To ensure the inhibition was due to BPA rather than to a longer exposure to E2 and the initiation of genomic action from the first 10 minutes in E2, the experiment was repeated with E2 for 10+10 minutes followed by E2+BPA (10 min). Although the first 10-minute application of E2 consistently inhibited the frequency of calcium oscillations (P < .05, paired Student's t test) (Table 2, line f), the second 10-minute application of E2 had no further effect on the frequency of calcium oscillations (P > .05, paired Student's t test) (Table 2, line f). In contrast, the application of E2+BPA, after 2 10-minute E2 periods, still showed significant inhibition of GnRH neuronal activity (P < .05, paired Student's t test) (Table 2, line f). In addition, the magnitude of the inhibition was significantly greater with E2+BPA than after E2 alone, demonstrating additive effects of E2 and BPA (in peaks/min; E2+BPA: −0.54 ± 0.08 [n = 82; N = 5]; E2: −0.38 ± 0.04 [n = 159; N = 4]; P < .05, unpaired Student's t test). These data indicate that BPA targets a different pathway than E2 to inhibit GnRH neurons.
BPA inhibits GnRH neurons through a direct mechanism
Two different pathways are required to explain the additive effects of BPA and E2 on the neuronal activity of GnRH neurons. Two hypotheses are possible: the targets are 2 different receptors 1) within the same cell, or 2) on 2 different cell types. Previous work has shown that an intricate cellular network develops in our model system and that GnRH neurons receive multiple inputs (16, 27, 29). Therefore, the effect of BPA was assessed in the presence of an amino acid blocker (AAB) cocktail known to isolate GnRH neurons from GABAergic and glutamatergic inputs (AAB, bicuculline [20μM] + AP5 [10μM] + CNQX [10μM]). The removal of inputs with 5-minute AAB treatment reduced the frequency of calcium oscillations (P < .05, paired Student's t test) (Table 2, line g) but did not prevent subsequent inhibition by 5-minute BPA application (P < .05, paired Student's t test; Table 2, line g) (Figure 3A). In contrast, when E2 was applied in presence of AAB, no further effects on the frequency of oscillations was seen (P > .05, paired Student's t test; Table 2, line i) (Figure 3B). To check that the observed BPA inhibition of GnRH neurons was not due to the longer exposure to AAB, the paradigm was repeated with only AAB for 5+5 minutes. During the first 5-minute, the full AAB inhibition was reached (P < .05, paired Student's t test) (Table 2, line h). The frequency of calcium oscillations did not change during the second 5-minute application (P > .05, paired Student's t test) (Table 2, line h). Taken together, these data indicate that E2 has an indirect effect on GnRH neurons and support a direct effect of BPA on GnRH neurons.

## Excerpted records
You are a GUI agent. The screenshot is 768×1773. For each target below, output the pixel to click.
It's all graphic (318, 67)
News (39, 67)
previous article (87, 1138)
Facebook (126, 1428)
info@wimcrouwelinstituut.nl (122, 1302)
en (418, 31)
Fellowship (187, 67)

## Problem set
(1) Name every drug in the amino acid blocker cocktail described in the passage on BPA and GnRH neurons, with the concentration given for each.
(2) Continue the passage on BPA and GnRH neurons from where it stops.

## Answers below
(1) bicuculline (20μM), AP5 (10μM), CNQX (10μM)

(2)
Figure 3.
BPA inhibits GnRH neuronal activity directly. A, Representative calcium imaging recording showing spontaneous baseline oscillations in intracellular calcium levels of 2 GnRH neurons during 5 minutes of SFM, 5 minutes of AAB (bicuculline [20μM] + AP5 [10μM] + CNQX [10μM]) and 5-minute coapplication of AAB and BPA (50μM) (y-scale = Arbitrary units, AU). The bar graph shows that application of AAB decreases GnRH neuronal activity, whereas coapplication with BPA further inhibits internal calcium oscillations in cells, supporting a direct effect of BPA (*, P < .05). B, In contrast, the inhibitory effect of E2 was abrogated when applied in presence of AAB, indicating that E2 has an indirect effect on GnRH neurons (NS; P > .05).
Multiple estrogen targets are detected in explants
BPA can bind to ERα and ERβ, the G protein-coupled receptor 30 (GPER) and ERRγ. Transcripts for ERβ but not ERα have already been reported in GnRH neurons maintained in explants (40% and 60% of 7 and 14 div, respectively) (10). The presence of transcripts for GPER was assessed in GnRH neurons by single-cell PCR. Data showed that GnRH neurons expressed GPER (3/5) (Figure 4A) at 7 div. GPER protein expression in GnRH neurons was confirmed using double-label immunofluorescence in female adult mice and explants (Figure 4, B and C).
Figure 4.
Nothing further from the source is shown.